NoSquirrels · 20/11/2017 10:52

Your anxiety is making this seem like a possibility. It is very unlikely they will ask to see your DD's health records.

It could be likely that they'd like to have a chat about what alternative plans you can put in place as it keeps cropping up - that would be perfectly reasonable.

If I were you, I would go into work now, ask to see your manager/HR straight away, tell them that your DD being ill has put you under a lot of stress over the weekend and you are suffering extreme anxiety today. That you feel you need to visit the GP, and have today off. Go to the GP and ask for help.

Flowers
kaytee87 · 20/11/2017 10:54

Op you need to go to a doctor now to talk about your anxiety and get a sick line. You’re not fit to go to work.

hiyasminitsme · 20/11/2017 10:54

the thing is, you're entitled to sick leave (whether at SSP or more) but parental leave is more complicated - I understand why you did it but you're really making things worse. you need to be honest with them.

kaytee87 · 20/11/2017 10:55

Good advice from @NoSquirrels

NoSquirrels · 20/11/2017 10:56

Please do go to the GP. They can help you access all the support you need.

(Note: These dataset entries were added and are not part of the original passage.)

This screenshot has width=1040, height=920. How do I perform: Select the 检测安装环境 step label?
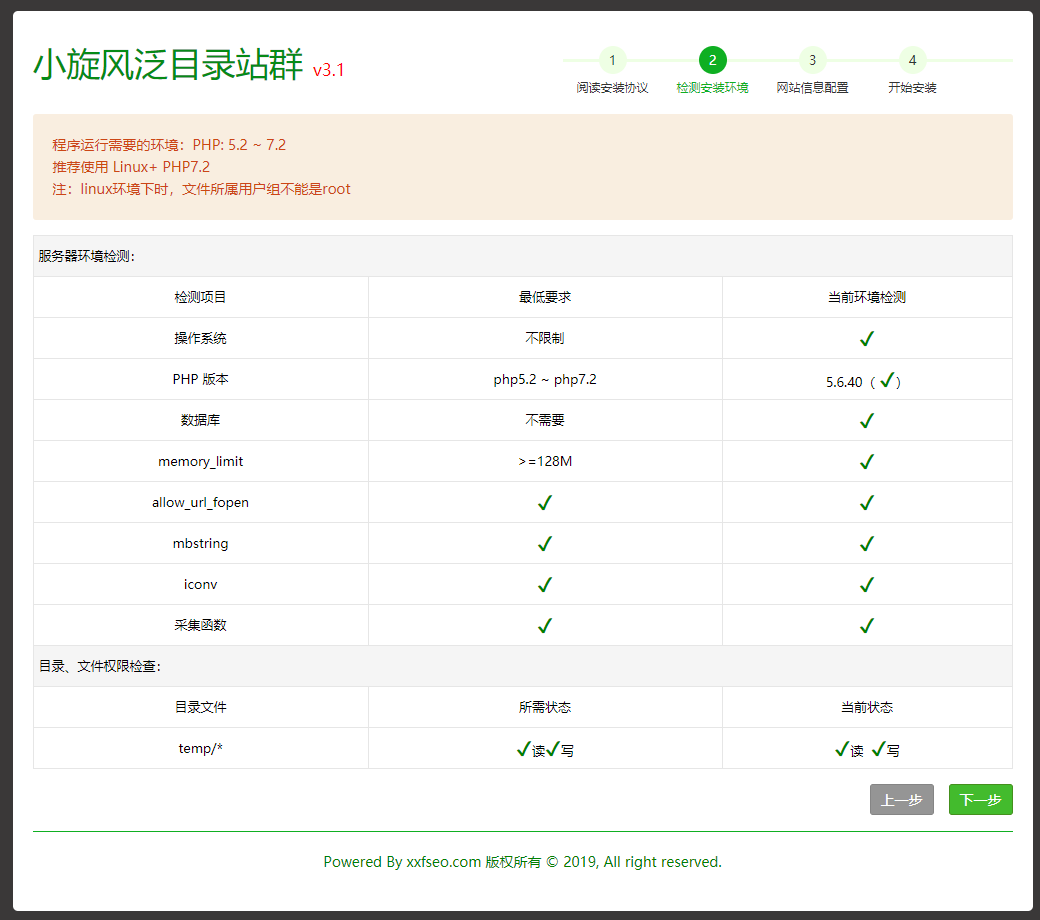[x=712, y=88]
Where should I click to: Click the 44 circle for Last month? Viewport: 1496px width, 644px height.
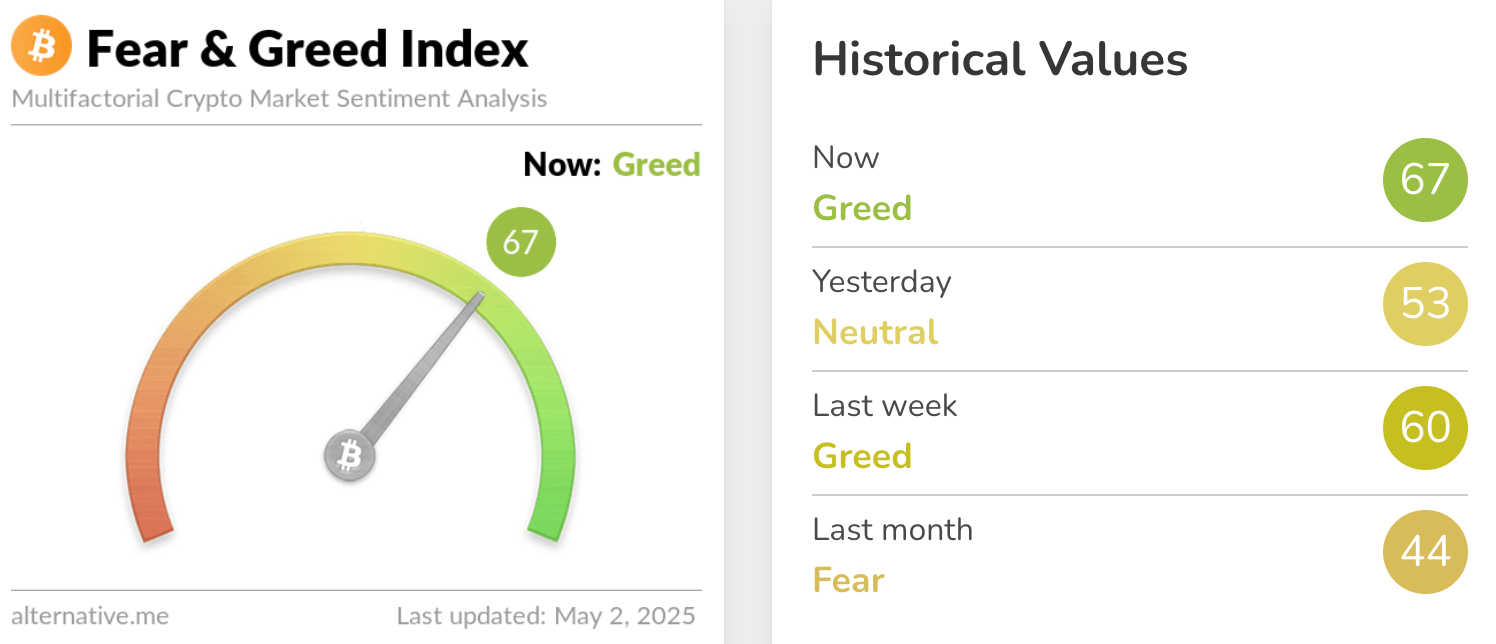coord(1425,552)
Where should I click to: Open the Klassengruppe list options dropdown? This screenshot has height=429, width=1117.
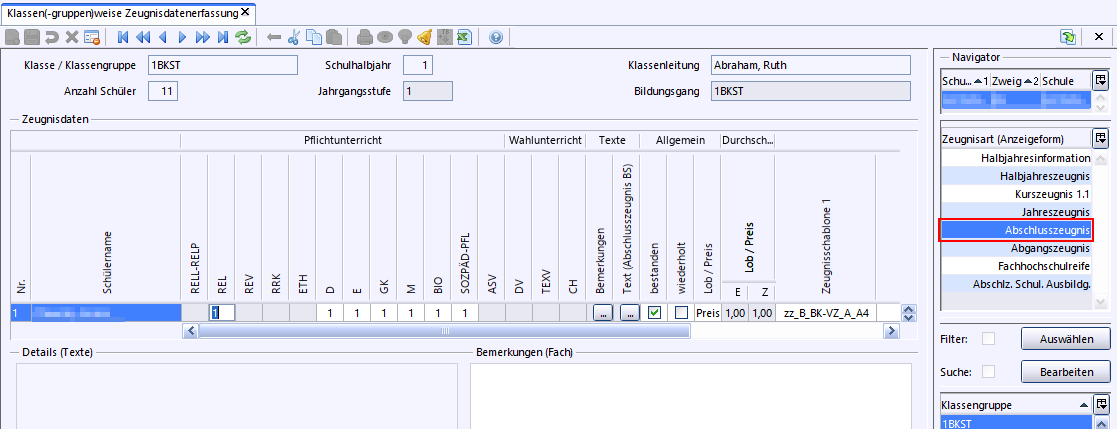[1100, 405]
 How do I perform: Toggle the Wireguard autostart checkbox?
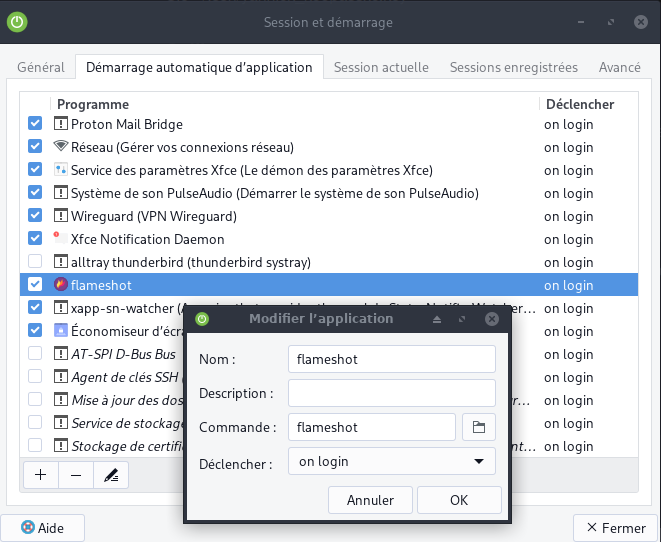pyautogui.click(x=35, y=216)
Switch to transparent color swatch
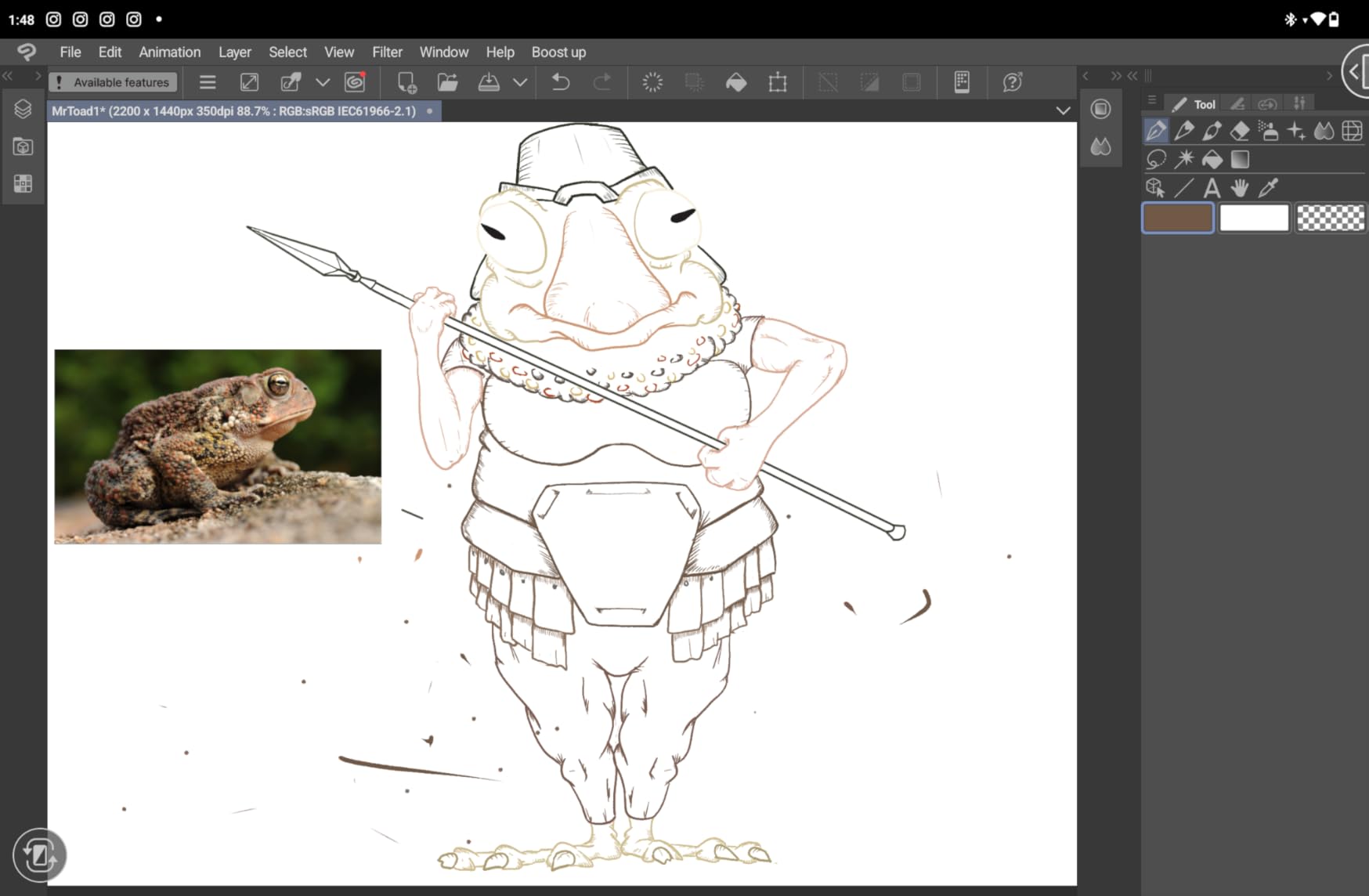Screen dimensions: 1369x896 pyautogui.click(x=1330, y=218)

And once you are signed off, work will have a process for supporting you too.

SparklingSnowfall · 20/11/2017 10:57

Oh OP, please do what NoSquirrels said, you sound very upset. They won't find out about your DD but it sounds like you really need to do something to help yourself. Go in, say you feel terrible to HR/your manager/whoever and then get yourself to a Dr.

ImAMarshmellow · 20/11/2017 10:59

Maybe speak to a dr if it’s safe or women’s shelter etc will be very discrete. If it’s an issue with your partner they will help you escape if that’s what’s needed.

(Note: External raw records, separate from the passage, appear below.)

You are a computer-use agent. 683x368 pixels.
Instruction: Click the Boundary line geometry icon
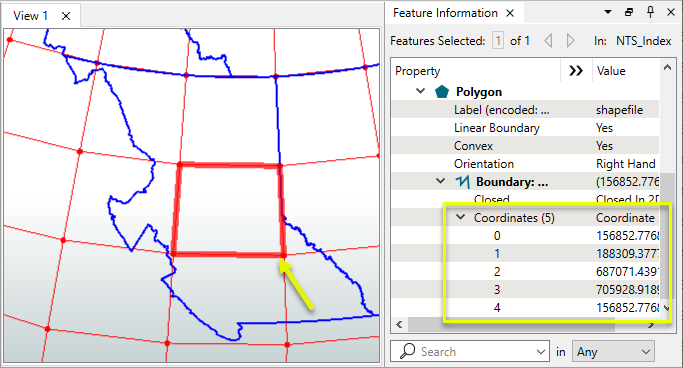pyautogui.click(x=462, y=182)
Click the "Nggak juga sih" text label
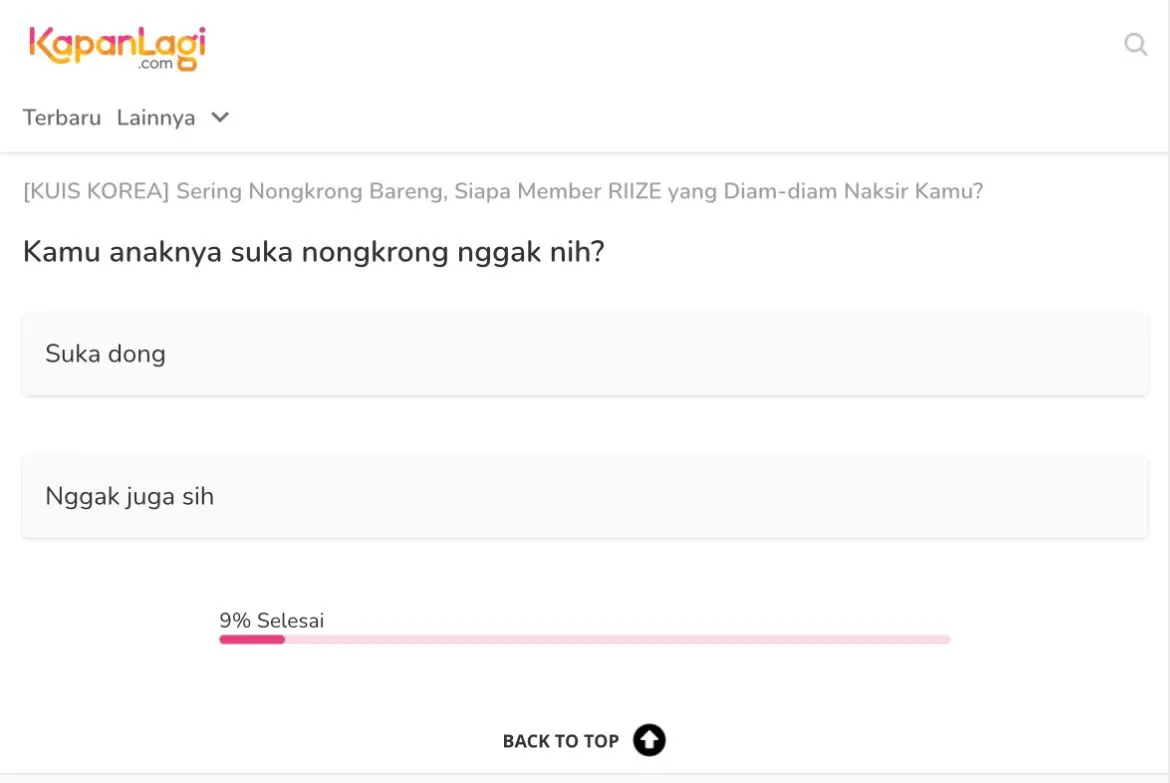This screenshot has width=1170, height=783. click(129, 497)

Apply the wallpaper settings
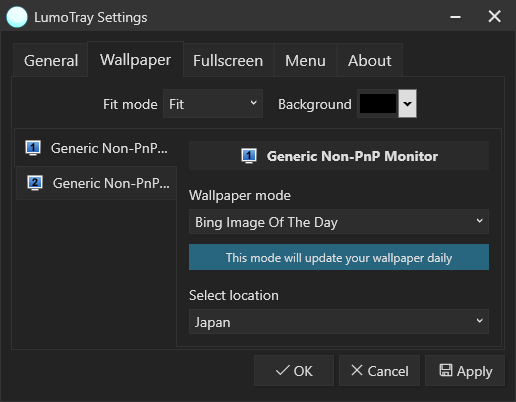click(465, 370)
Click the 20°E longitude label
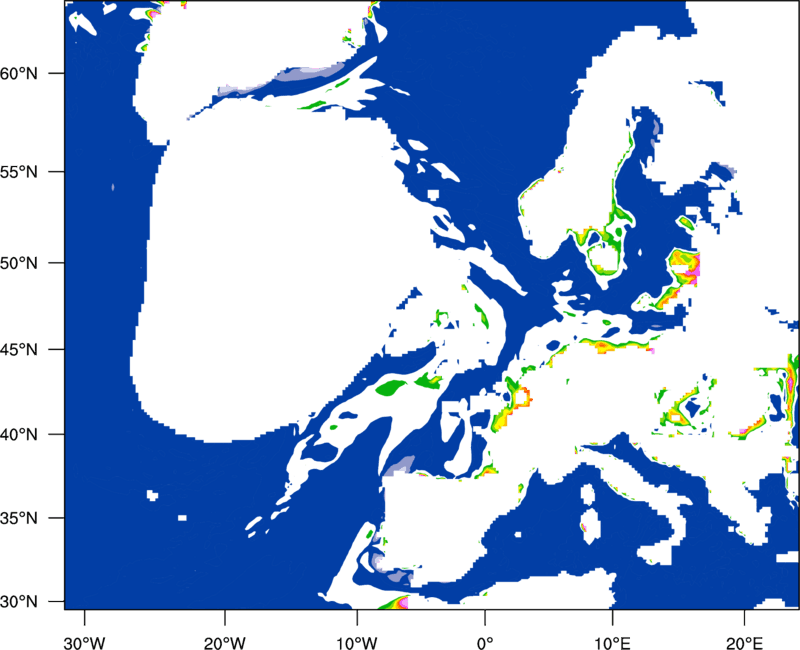Screen dimensions: 800x650 [x=744, y=643]
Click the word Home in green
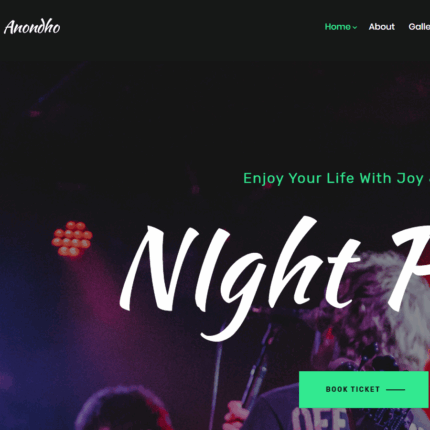Image resolution: width=430 pixels, height=430 pixels. 338,27
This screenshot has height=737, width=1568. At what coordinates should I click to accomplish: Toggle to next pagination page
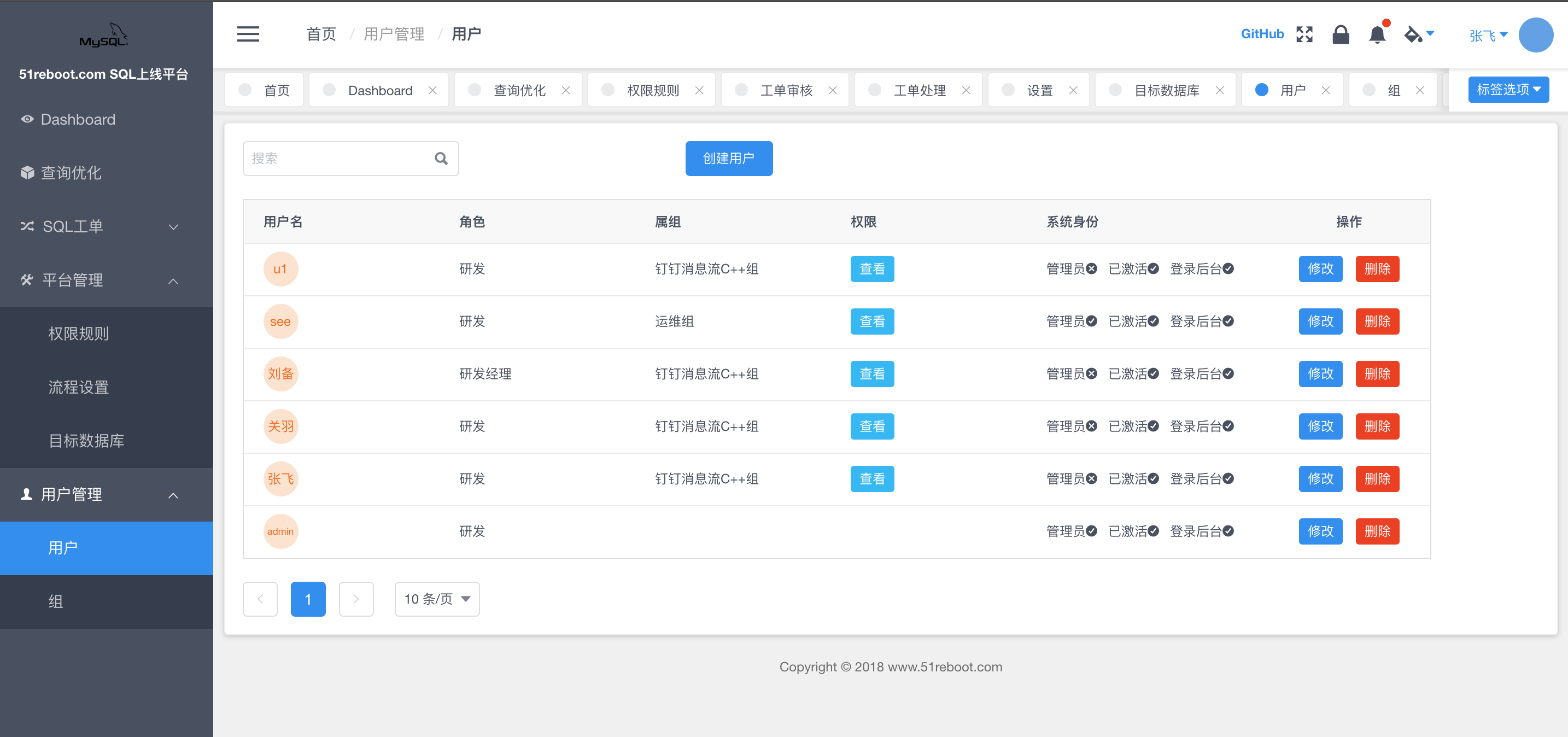click(x=356, y=599)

If you want to get the thread deleted you can report the thread and it will let you type a message to mnhq. They will delete the thread and put a message up saying that you requested it to be removed.

Whatever you do OP, good luck

ifyoucantstandtheheat · 20/11/2017 11:02

Please go to your GP, you're not well enough to be at work.

Please tell your employer you are anxious. You don't need to give details.

Panickcrosse · 20/11/2017 11:02

I've told work I'm sick and going home. Isn't pretending be ill also gross misconduct? Sad

OP posts:
Mynametodaywillbe · 20/11/2017 11:04

OP by revealing your issues to your employer you will actually be protecting yourself. If you are certified as sick by your GP and your employer is aware then they have a responsibility to support you.

VioletHaze · 20/11/2017 11:04

Not if you are too unwell to work and it sounds like you are. Flowers

Moanyoldcow · 20/11/2017 11:05

You aren't pretending, you are clearly unwell. However work cannot support you if you are not honest with them.

Go to your GP and talk to them properly about what's wrong and then talk to someone at work (your line manager if possible) who will be sympathetic to explain.

You need support and there is no shame at all in that.

Mynametodaywillbe · 20/11/2017 11:05

Having anxiety/depression is being ill! Please see your GP.

gamerchick · 20/11/2017 11:07

You really NEED to make a GP appointment OP. You can avoid life because of your anxiety but you can’t hide from it for long.

Please go and see your GP.

NoSquirrels · 20/11/2017 11:07

You're not "pretending" to be unwell - you ARE unwell, it is coming across loud and clear to us over the internet.

You are in distress, you are upset and not thinking clearly. You need to go to the GP - please make an emergency appointment. Even if it worries you, you need RL support and it doesn't sound as if you will get that at home.

Stay safe, OP - for your DD's sake. She needs a mum to look after her, so you need to look after yourself.

Call the GP and see if they can help with your anxiety.

Panickcrosse · 20/11/2017 11:09

I've now hit trigger for absence so will have a disciplinary meeting when I go back.

I will email to try and explain a bit. Don't think I could say anything to manager. I think they want me gone- my work has been poor for months and they will use me lying about my child as a way of doing that. But oh well. I swing from being devastated to not caring.